How virtual learning enhanced my immersion and mentorship in neurosurgery

A message appeared in the chatbox. “Always trust the parents. If they think the shunt has failed, more likely than not, they’re right.” It was one of the two fifth-year neurosurgery residents, both present on the video platform for virtual clinic to moderate medical students through patient cases.

Prior to each virtual clinic session, the two residents would meet with me, fellow MS2 summer research students, and MS4 “visiting” interns, in order to walk through images and explain the patient cases for the day. During clinic, they provided live monitoring as the attending met with patients virtually; in-between, the attending neurosurgeon herself was able to quickly walk us through imaging scans to prepare us for meeting the next patient.

Several patients later, the same resident offhandedly mentioned that the team could drive a small endoscope through a hole in the skull into a patient’s ventricles, and practically “swim” through the CSF circulation to approach hard-to-access regions of the brain. My jaw dropped; I had no idea that this kind of procedure was possible. It sparked a long conversation between me and the resident about the incredible nature of brain anatomy, the beautiful environment of the ventricular system and the feeling of privilege one gets when looking at it, and the diversity of procedures neurosurgeons can conduct—all through the chatbox during live patient care, without interrupting the attending or her patients.
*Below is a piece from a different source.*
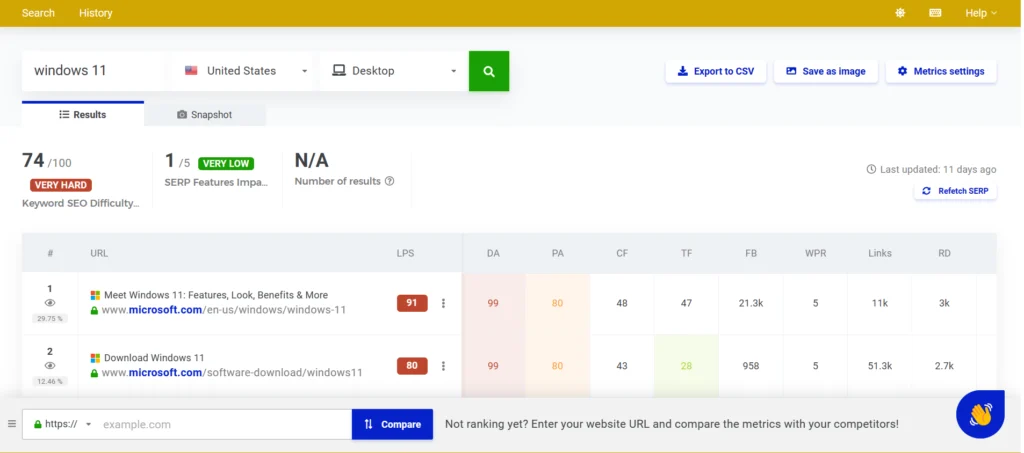Open the Desktop device dropdown
Viewport: 1024px width, 453px height.
click(393, 71)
It was only natural, given the current nature of the COVID-19 pandemic, that all my engagements with the neurosurgery department would have to be conducted virtually. I had just completed my first year at UNC School of Medicine, and I had committed many months ago to joining the UNC Neurosurgery department as part of my summer research program, looking at surgical outcomes in skull base surgery. When my research mentor told me and the other student researchers that we would not be able to come to the hospital or join in-person patient care, I was, of course, disappointed but understanding. I definitely did not expect, however, that the virtual engagements would be as insightful and rewarding as they became—especially in a surgical specialty where so much learning traditionally comes from being in the operating room. In fact, I got more time, energy, and mentorship from the residents and faculty because of the virtual format of patient care and our interactions.

The sub-internship 4th-year medical students joined the department virtually in July, and they only added to my experience. They eagerly answered my questions about the residency application process, and even provided their contact information if I had more questions down the road. While these interactions would have occurred had I been in-person, I was able to learn and vicariously experience far more of their sub-internship activities through the virtual environment. I observed them interact with each other in remote clinic and during didactics as well as with residents and faculty; this in and of itself taught me a lot about the expectations I would have during my final year of medical school, and how to surpass those expectations the way the sub-interns did. Their professionalism, emotional intelligence, and collegiality helped me see what makes a successful student outside of academic knowledge and classroom learning.

My enhanced experiences even extended to the operating room. As we virtually observed our attending repair a newborn baby’s brain malformation, the beeps of the heart monitor coming out of my laptop’s speaker brought me into the zone—just as much as if I had been present in the theater myself. Observing the operation virtually, however, I had the added benefit of the residents’ commentary throughout the procedure: they not only highlighted what was going on at each stage of the procedure, but also conversed with us freely during lulls in the operation. As an MS2, I would not have asked questions so freely if I been present in-person in the operating theater, to avoid being disruptive or interfering with the attending’s work.

What made my summer immersion especially rewarding was being able to learn about aspects of neurosurgery beyond clinic and the OR. During multiple social hours or didactics, the residents and attendings would come together to talk to us about their personal experiences as a part of the field. They talked about how they balanced their workload with their family life, feelings of burnout, and how to navigate wellness, and what it is like to have difficult conversations with families or negative outcomes. They also talked about the aspects of the field they wish they had known about when they entered residency, and advised us at length about how we should approach the residency application process to be successful. I had long been interested in neurosurgery, but one of the big uncertainties I had about the field was how it impacted the doctors’ lives. Hearing the residents talk openly about their experiences helped me realize that though the field presents its challenges, it is not impossible to adjust. These open discussions were not something that would ordinarily have been a part of my summer research program, but due to virtualization, the department was able to easily host these opportunities from the comfort of everyone’s homes.

I came out of the summer with not only my expected research data, abstract, and manuscript drafts, but also unexpected mentorship and deeper insight into the field of neurosurgery. This was due to the department’s creative use of a fully virtual learning experience, and the incredible dedication of the faculty and residents to providing education throughout the pandemic. It not only deepened my interest in the field, but also inspired me to pay forward the same sort of effort and creative energy when confronting obstacles in patient care. It has also inspired me to apply that passion for mentorship in my future career, and in my current education by guiding and informally mentoring MS1s.

The author would like to acknowledge Drs. Carolyn Quinsey, Randaline Barnett, and Marty Piazza.

Chhitij Tiwari is a medical student.